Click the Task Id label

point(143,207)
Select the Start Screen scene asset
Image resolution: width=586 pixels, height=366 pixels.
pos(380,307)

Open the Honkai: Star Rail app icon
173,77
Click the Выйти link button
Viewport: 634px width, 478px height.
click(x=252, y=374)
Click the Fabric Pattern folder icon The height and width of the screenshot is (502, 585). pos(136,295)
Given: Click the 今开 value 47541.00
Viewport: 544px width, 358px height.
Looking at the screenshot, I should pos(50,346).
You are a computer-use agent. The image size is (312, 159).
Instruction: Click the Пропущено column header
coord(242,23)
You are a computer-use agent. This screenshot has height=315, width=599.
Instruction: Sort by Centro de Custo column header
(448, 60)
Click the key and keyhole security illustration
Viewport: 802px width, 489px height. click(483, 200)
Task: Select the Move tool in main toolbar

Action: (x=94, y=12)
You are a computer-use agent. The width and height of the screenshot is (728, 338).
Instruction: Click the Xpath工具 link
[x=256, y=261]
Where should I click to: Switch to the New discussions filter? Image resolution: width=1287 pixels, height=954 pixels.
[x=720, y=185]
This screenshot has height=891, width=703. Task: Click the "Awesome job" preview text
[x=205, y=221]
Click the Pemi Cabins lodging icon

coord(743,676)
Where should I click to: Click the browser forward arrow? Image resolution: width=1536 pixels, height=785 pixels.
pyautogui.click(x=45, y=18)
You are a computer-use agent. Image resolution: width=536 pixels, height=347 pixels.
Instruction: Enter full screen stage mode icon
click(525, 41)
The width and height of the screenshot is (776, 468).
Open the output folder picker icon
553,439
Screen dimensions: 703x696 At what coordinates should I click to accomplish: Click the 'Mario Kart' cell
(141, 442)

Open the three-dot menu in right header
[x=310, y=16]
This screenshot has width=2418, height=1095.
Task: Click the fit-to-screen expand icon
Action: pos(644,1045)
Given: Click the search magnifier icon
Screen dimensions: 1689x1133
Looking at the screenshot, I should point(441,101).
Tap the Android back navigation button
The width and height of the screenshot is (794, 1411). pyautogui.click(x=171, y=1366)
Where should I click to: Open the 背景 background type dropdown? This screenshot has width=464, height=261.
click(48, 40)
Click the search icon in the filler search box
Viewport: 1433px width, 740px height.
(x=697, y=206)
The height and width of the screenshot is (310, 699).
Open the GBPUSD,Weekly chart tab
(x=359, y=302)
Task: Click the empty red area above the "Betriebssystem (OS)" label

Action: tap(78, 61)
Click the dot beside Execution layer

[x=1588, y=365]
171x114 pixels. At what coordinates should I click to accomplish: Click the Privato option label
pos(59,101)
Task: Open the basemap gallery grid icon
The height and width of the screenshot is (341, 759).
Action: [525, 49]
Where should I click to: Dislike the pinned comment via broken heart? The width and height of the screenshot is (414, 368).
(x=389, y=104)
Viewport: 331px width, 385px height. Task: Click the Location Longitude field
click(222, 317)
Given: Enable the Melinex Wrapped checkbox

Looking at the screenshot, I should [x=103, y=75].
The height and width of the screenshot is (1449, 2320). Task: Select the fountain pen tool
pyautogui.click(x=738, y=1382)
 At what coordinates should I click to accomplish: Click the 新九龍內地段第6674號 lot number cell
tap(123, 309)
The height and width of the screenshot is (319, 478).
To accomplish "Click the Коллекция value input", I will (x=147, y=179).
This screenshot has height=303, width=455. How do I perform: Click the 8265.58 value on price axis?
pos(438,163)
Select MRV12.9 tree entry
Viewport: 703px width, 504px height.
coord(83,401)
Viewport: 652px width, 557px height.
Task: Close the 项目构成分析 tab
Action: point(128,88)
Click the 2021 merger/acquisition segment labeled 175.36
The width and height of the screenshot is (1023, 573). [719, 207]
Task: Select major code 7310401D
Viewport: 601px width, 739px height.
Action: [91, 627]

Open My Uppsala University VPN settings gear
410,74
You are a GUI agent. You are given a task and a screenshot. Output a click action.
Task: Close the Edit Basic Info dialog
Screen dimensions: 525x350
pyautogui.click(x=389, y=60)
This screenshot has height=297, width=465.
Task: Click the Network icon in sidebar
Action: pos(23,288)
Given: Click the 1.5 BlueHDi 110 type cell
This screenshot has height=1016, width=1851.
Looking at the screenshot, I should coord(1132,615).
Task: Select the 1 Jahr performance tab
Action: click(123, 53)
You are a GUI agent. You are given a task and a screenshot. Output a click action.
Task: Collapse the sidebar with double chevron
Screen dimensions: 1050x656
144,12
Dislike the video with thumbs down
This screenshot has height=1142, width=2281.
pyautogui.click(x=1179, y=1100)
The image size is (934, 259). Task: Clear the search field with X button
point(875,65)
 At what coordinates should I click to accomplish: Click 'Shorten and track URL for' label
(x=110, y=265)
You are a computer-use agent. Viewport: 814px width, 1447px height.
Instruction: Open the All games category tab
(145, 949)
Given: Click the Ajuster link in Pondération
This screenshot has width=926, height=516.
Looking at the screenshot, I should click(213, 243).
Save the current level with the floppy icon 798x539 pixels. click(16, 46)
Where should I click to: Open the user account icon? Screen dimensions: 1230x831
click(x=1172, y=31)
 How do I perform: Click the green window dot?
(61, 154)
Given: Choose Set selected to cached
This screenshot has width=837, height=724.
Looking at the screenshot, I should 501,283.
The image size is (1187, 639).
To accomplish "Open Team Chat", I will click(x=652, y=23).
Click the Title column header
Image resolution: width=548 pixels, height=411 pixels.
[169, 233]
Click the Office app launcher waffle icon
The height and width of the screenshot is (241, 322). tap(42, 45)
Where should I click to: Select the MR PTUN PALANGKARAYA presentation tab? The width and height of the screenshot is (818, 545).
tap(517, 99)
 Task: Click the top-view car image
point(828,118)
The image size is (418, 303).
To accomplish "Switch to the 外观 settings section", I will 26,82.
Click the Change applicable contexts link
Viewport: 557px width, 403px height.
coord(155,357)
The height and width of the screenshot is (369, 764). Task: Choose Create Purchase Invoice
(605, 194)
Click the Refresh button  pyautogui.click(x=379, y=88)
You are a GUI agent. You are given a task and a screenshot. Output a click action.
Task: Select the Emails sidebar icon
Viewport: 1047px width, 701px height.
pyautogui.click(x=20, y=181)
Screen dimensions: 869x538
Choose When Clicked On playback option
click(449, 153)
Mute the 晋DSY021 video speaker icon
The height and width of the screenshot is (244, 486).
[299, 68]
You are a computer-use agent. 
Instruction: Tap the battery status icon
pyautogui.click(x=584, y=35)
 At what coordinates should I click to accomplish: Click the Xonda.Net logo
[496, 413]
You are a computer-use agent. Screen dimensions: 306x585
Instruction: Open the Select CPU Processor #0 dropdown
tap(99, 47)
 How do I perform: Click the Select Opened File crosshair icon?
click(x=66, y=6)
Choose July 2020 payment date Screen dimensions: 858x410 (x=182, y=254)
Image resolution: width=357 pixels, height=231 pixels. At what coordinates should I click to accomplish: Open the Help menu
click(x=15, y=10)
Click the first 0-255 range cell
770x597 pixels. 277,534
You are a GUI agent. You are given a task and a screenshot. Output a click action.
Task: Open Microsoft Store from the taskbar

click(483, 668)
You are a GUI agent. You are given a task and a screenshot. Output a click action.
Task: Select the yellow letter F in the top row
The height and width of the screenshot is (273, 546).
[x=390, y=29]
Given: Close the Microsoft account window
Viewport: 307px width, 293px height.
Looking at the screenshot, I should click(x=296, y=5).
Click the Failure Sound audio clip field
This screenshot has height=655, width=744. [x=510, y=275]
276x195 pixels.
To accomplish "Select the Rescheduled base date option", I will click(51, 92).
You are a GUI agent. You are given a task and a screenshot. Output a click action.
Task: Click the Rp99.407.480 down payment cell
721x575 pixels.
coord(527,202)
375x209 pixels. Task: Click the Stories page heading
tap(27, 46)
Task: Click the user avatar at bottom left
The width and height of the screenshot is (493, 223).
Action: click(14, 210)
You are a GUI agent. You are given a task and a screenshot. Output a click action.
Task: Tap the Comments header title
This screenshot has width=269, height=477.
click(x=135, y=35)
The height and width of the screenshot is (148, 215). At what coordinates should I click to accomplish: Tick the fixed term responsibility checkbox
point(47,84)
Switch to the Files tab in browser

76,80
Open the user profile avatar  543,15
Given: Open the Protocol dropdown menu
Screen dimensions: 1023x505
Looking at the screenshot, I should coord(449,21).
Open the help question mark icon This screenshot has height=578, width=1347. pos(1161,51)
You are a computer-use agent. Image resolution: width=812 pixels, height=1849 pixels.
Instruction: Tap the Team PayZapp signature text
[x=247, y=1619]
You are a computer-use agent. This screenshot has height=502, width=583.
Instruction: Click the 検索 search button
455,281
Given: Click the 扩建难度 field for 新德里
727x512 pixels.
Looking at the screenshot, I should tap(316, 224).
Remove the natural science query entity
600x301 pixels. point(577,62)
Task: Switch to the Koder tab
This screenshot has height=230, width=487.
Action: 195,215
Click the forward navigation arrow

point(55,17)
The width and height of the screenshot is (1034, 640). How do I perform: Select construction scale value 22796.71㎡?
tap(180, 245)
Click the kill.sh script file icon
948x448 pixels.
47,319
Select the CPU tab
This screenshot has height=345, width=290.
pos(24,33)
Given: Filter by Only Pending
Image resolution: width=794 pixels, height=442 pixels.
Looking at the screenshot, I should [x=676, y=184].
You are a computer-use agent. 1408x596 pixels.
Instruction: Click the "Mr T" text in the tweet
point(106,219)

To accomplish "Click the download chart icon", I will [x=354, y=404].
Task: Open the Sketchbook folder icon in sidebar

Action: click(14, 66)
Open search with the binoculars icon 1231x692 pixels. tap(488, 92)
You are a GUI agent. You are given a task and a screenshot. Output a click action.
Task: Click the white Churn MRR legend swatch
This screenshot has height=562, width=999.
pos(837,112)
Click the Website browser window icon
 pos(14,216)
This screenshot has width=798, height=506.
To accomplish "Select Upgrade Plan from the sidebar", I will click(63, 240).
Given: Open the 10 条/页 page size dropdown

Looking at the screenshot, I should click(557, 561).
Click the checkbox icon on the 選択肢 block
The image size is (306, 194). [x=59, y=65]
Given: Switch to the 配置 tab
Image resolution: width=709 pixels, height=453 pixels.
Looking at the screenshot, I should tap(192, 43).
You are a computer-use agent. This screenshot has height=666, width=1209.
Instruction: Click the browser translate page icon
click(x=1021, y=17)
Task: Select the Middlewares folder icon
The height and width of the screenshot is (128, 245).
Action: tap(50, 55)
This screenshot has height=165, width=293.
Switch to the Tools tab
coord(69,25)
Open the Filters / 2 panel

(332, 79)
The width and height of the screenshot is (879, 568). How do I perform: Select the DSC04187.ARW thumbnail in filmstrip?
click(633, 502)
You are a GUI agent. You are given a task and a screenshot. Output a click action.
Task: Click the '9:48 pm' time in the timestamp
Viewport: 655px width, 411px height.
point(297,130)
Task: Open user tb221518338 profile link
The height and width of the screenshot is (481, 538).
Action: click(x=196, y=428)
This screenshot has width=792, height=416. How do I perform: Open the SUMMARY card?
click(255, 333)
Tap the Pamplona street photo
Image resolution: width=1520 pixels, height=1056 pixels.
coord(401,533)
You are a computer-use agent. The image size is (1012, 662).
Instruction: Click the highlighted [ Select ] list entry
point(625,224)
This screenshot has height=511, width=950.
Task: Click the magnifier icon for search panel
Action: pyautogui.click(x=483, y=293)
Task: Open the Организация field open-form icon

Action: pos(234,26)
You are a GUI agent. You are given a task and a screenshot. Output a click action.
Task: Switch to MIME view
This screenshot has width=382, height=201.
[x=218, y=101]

-----

Duplicate the stretch of items from the start through the line containing "click(x=252, y=374)", both ends included.

Task output:
Click the Task Id label

point(143,207)
Select the Start Screen scene asset
Image resolution: width=586 pixels, height=366 pixels.
pos(380,307)

Open the Honkai: Star Rail app icon
173,77
Click the Выйти link button
Viewport: 634px width, 478px height.
click(x=252, y=374)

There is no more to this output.